● **SUPPLIED PASSAGE**
+++
The Vulcan is Kawasaki's version of the Harley. Interestingly, it has crash bars similar to the Goldwing, protecting the fairing and saddlebags - I suspect it would just lay at a 45 degree angle like the Goldwing, rather than falling over on its side. The dashboard looks like a 1950's appliance grafted with an digital dash, with a radio shoved in below it as an afterthought. Look at the tiny buttons on that radio, tucked in down in front of the handlebar clamps - how are you ever going to operate that radio? The saddlebags are so small as to be useless for much more than stuffing a jacket in.
Kawasaki Vulcan 1700 Vaquero from the side
Kawasaki Vulcan 1700 Vaquero from the side

Kawasaki Vulcan 1700 Vaquero cockpit
Kawasaki Vulcan 1700 Vaquero cockpit

Kawasaki Vulcan 1700 Vaquero saddlebag
Kawasaki Vulcan 1700 Vaquero saddlebag


Hyosung

What is Hyosung? I had no idea, but apparently they are a Korean motorcycle manufacturer, and I included them for one reason only: their booth was larger, and had more bikes in it than some of the major manufacturers at this show! They had a couple sport-ish looking bikes (including a 250 beginners bike styled like a sportbike) as well as the standard Harley V-twin clone.

Hyosung ST7
Hyosung ST7

Hyosung GTR
Hyosung GTR

Hyosung banner
Hyosung banner


Harley-Davidson

What can I say about Harley - they just dominated this show. Placed right in the center of the room, with more bikes (and more variation of bikes) than any other manufacturer, more reps, more crowds, more accessories, and from what I could see, more sales going on than anyone else.

Harley even had a bike set up so that you could try it out (well, try the engine) without going outside. Last year they had their all-electric LiveWire motorcycle on this device - a bike which was notably absent this year.
Harley-Davidson test ride
Harley-Davidson test ride


The Street Glide Special looks comfortable for one rider - and a limited amount of baggage. I noted the built-in GPS, and a bunch of small buttons on the dash that look rather hard to manipulate while riding.
+++
● **SET PROBLEM**
Write the next part of the motorcycle show review, picking up right after its final sentence about the Street Glide Special. The rows that come next have no connection to the motorcycle show review.

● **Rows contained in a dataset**
+++
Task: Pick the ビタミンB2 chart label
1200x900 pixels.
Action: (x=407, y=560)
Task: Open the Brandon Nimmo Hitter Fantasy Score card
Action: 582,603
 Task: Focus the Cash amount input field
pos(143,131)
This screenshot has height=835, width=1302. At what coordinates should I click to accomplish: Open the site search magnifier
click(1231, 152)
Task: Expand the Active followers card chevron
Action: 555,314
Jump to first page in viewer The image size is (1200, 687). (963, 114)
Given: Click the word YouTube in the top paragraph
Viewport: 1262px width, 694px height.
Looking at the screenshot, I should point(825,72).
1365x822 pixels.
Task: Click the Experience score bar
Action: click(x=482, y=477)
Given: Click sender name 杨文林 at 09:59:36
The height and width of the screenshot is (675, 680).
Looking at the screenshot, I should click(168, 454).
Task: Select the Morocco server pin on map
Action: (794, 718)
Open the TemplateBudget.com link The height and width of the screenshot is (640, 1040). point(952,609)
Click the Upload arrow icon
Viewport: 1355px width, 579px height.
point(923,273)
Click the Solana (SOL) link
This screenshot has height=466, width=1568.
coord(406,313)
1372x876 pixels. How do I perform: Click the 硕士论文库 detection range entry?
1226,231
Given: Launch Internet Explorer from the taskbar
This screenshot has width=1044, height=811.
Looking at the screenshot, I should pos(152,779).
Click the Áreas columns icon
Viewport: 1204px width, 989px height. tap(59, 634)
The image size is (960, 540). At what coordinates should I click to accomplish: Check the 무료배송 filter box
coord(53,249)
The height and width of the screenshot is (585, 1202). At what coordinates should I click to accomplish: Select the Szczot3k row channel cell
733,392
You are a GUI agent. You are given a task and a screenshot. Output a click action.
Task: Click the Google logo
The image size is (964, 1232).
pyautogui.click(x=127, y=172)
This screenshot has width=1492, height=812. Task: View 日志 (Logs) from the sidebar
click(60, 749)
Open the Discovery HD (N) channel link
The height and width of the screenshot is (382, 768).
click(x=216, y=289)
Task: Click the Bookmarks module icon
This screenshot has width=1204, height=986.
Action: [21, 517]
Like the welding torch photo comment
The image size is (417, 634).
+++
● **REPLY TO THE EXERCISE**
Harley-Davidson Street Glide Special from the front
Harley-Davidson Street Glide Special from the front

Harley-Davidson Street Glide Special from the rear
Harley-Davidson Street Glide Special from the rear

Harley-Davidson Street Glide Special cockpit
Harley-Davidson Street Glide Special cockpit


The Road Glide Ultra has the classic two-eyed look from the front of the fairing. When out on the road during long-distance trips, I see more of these Harleys also on long-distance trips than any other. Possibly due to the comfortable passenger seat and ample storage space.
Harley-Davidson Road Glide Ultra from the front
Harley-Davidson Road Glide Ultra from the front

Harley-Davidson Road Glide Ultra from the side
Harley-Davidson Road Glide Ultra from the side


Unique among manufacturers, Harley makes its own factory-built trike. This one is quite diminutive, made for smaller riders. Seated on this trike I felt that I overwhelmed it. I would not want to sit on the rear seat of this trike for more than a few minutes, it's a very uncomfortable place to be.
Harley-Davidson Trike
Harley-Davidson Trike


The Electra Glide Ultra Classic Low (seriously, where do they come up with these terrible names???) was a color of purple I actually liked, with three LED headlights and a $26,000 price tag. Accompanied by the standard universal Harley dashboard, it also has the massive "tour-pak" trunk.
Harley-Davidson Electra Glide Ultra Classic Low from the front
Harley-Davidson Electra Glide Ultra Classic Low from the front

Harley-Davidson Electra Glide Ultra Classic Low from the back
Harley-Davidson Electra Glide Ultra Classic Low from the back

Harley-Davidson Electra Glide Ultra Classic Low cockpit
Harley-Davidson Electra Glide Ultra Classic Low cockpit

Harley-Davidson Electra Glide Ultra Classic Low huge trunk
Harley-Davidson Electra Glide Ultra Classic Low huge trunk


Suzuki

The Suzuki Boulevard is yet another Japanese Harley clone, reasonably executed, not particularly exciting.
Suzuki Boulevard from the side
Suzuki Boulevard from the side


The standout feature on the Boulevard was the massive saddlebags.
Suzuki Boulevard saddlebag closed
Suzuki Boulevard saddlebag closed


Except...when you open them up, they're tiny inside! They're all for show!
Suzuki Boulevard saddlebag open - it's tiny!
Suzuki Boulevard saddlebag open - it's tiny!


Many people are considering the Suzuki Burgman, the "maxi-scooter" as an alternative commuting bike - and some even do long-distance touring on them. They are supremely comfortable, with quite a few conveniences. They are also good for shorter people, who can easily stand on the ground while holding up its considerable weight, by hopping down off the seat.
Suzuki Burgman from the front
Suzuki Burgman from the front

Suzuki Burgman from the back
Suzuki Burgman from the back

Suzuki Burgman cockpit
Suzuki Burgman cockpit


The main benefit of course is the huge trunk under the seat, which holds a full-faced helmet and then some. It took me about five minutes to figure out how to open this trunk!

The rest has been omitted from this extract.